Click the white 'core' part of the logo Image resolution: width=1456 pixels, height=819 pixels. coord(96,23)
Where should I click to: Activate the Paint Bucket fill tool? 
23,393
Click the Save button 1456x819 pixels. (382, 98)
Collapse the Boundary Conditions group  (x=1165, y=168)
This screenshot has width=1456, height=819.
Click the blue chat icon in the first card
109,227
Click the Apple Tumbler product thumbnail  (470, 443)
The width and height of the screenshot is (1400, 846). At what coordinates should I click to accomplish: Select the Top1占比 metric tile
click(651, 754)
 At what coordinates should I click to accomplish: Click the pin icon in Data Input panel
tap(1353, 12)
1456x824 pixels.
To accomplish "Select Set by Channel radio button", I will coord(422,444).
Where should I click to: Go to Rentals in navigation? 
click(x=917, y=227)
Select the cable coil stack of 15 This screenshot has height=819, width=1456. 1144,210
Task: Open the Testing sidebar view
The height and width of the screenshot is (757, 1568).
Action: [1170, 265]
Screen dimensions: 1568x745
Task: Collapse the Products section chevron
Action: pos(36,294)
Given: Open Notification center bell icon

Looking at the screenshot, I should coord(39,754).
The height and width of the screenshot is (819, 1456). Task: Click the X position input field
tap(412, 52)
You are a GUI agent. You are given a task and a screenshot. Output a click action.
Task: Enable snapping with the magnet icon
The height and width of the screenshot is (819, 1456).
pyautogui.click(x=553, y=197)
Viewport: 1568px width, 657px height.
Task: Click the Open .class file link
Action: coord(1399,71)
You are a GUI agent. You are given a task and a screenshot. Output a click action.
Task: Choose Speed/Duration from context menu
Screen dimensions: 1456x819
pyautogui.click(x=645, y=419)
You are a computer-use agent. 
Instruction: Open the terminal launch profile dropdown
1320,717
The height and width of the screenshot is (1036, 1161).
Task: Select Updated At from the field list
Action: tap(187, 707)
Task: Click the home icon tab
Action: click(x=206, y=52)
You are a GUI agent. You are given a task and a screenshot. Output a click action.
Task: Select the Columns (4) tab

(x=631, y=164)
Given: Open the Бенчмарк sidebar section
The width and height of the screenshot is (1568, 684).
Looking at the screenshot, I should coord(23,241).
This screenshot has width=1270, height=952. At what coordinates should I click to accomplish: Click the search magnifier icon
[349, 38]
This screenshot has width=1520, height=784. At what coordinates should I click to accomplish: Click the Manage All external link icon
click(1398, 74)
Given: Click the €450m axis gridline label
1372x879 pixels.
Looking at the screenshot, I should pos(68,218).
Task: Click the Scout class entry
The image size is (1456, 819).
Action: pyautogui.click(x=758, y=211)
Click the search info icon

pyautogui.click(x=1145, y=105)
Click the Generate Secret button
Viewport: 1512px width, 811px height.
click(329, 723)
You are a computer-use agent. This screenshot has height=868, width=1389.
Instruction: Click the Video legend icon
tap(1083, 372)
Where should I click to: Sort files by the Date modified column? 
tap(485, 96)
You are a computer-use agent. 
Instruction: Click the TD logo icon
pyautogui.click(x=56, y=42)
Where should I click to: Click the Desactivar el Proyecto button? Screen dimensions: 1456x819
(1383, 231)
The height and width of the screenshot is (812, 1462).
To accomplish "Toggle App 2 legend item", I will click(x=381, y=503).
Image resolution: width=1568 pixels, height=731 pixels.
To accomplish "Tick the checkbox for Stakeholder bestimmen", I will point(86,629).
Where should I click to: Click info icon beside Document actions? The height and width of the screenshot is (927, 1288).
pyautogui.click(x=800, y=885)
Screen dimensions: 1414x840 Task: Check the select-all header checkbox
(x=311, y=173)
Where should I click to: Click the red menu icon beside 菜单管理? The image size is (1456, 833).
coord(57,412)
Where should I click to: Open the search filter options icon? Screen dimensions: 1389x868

---------------

• _What is needed_
Repeat the records above in full, character for character.

• _Exercise output_
Click the white 'core' part of the logo Image resolution: width=1456 pixels, height=819 pixels. coord(96,23)
Where should I click to: Activate the Paint Bucket fill tool? 
23,393
Click the Save button 1456x819 pixels. (382, 98)
Collapse the Boundary Conditions group  (x=1165, y=168)
This screenshot has width=1456, height=819.
Click the blue chat icon in the first card
109,227
Click the Apple Tumbler product thumbnail  (470, 443)
The width and height of the screenshot is (1400, 846). At what coordinates should I click to accomplish: Select the Top1占比 metric tile
click(651, 754)
 At what coordinates should I click to accomplish: Click the pin icon in Data Input panel
tap(1353, 12)
1456x824 pixels.
To accomplish "Select Set by Channel radio button", I will coord(422,444).
Where should I click to: Go to Rentals in navigation? 
click(x=917, y=227)
Select the cable coil stack of 15 This screenshot has height=819, width=1456. 1144,210
Task: Open the Testing sidebar view
The height and width of the screenshot is (757, 1568).
Action: [1170, 265]
Screen dimensions: 1568x745
Task: Collapse the Products section chevron
Action: pos(36,294)
Given: Open Notification center bell icon

Looking at the screenshot, I should coord(39,754).
The height and width of the screenshot is (819, 1456). Task: Click the X position input field
tap(412, 52)
You are a GUI agent. You are given a task and a screenshot. Output a click action.
Task: Enable snapping with the magnet icon
The height and width of the screenshot is (819, 1456).
pyautogui.click(x=553, y=197)
Viewport: 1568px width, 657px height.
Task: Click the Open .class file link
Action: coord(1399,71)
You are a GUI agent. You are given a task and a screenshot. Output a click action.
Task: Choose Speed/Duration from context menu
Screen dimensions: 1456x819
pyautogui.click(x=645, y=419)
You are a computer-use agent. 
Instruction: Open the terminal launch profile dropdown
1320,717
The height and width of the screenshot is (1036, 1161).
Task: Select Updated At from the field list
Action: tap(187, 707)
Task: Click the home icon tab
Action: click(x=206, y=52)
You are a GUI agent. You are given a task and a screenshot. Output a click action.
Task: Select the Columns (4) tab

(x=631, y=164)
Given: Open the Бенчмарк sidebar section
The width and height of the screenshot is (1568, 684).
Looking at the screenshot, I should coord(23,241).
This screenshot has width=1270, height=952. At what coordinates should I click to accomplish: Click the search magnifier icon
[349, 38]
This screenshot has width=1520, height=784. At what coordinates should I click to accomplish: Click the Manage All external link icon
click(1398, 74)
Given: Click the €450m axis gridline label
1372x879 pixels.
Looking at the screenshot, I should pos(68,218).
Task: Click the Scout class entry
The image size is (1456, 819).
Action: pyautogui.click(x=758, y=211)
Click the search info icon

pyautogui.click(x=1145, y=105)
Click the Generate Secret button
Viewport: 1512px width, 811px height.
click(329, 723)
You are a computer-use agent. This screenshot has height=868, width=1389.
Instruction: Click the Video legend icon
tap(1083, 372)
Where should I click to: Sort files by the Date modified column? 
tap(485, 96)
You are a computer-use agent. 
Instruction: Click the TD logo icon
pyautogui.click(x=56, y=42)
Where should I click to: Click the Desactivar el Proyecto button? Screen dimensions: 1456x819
(1383, 231)
The height and width of the screenshot is (812, 1462).
To accomplish "Toggle App 2 legend item", I will click(x=381, y=503).
Image resolution: width=1568 pixels, height=731 pixels.
To accomplish "Tick the checkbox for Stakeholder bestimmen", I will point(86,629).
Where should I click to: Click info icon beside Document actions? The height and width of the screenshot is (927, 1288).
pyautogui.click(x=800, y=885)
Screen dimensions: 1414x840 Task: Check the select-all header checkbox
(x=311, y=173)
Where should I click to: Click the red menu icon beside 菜单管理? The image size is (1456, 833).
coord(57,412)
Where should I click to: Open the search filter options icon? Screen dimensions: 1389x868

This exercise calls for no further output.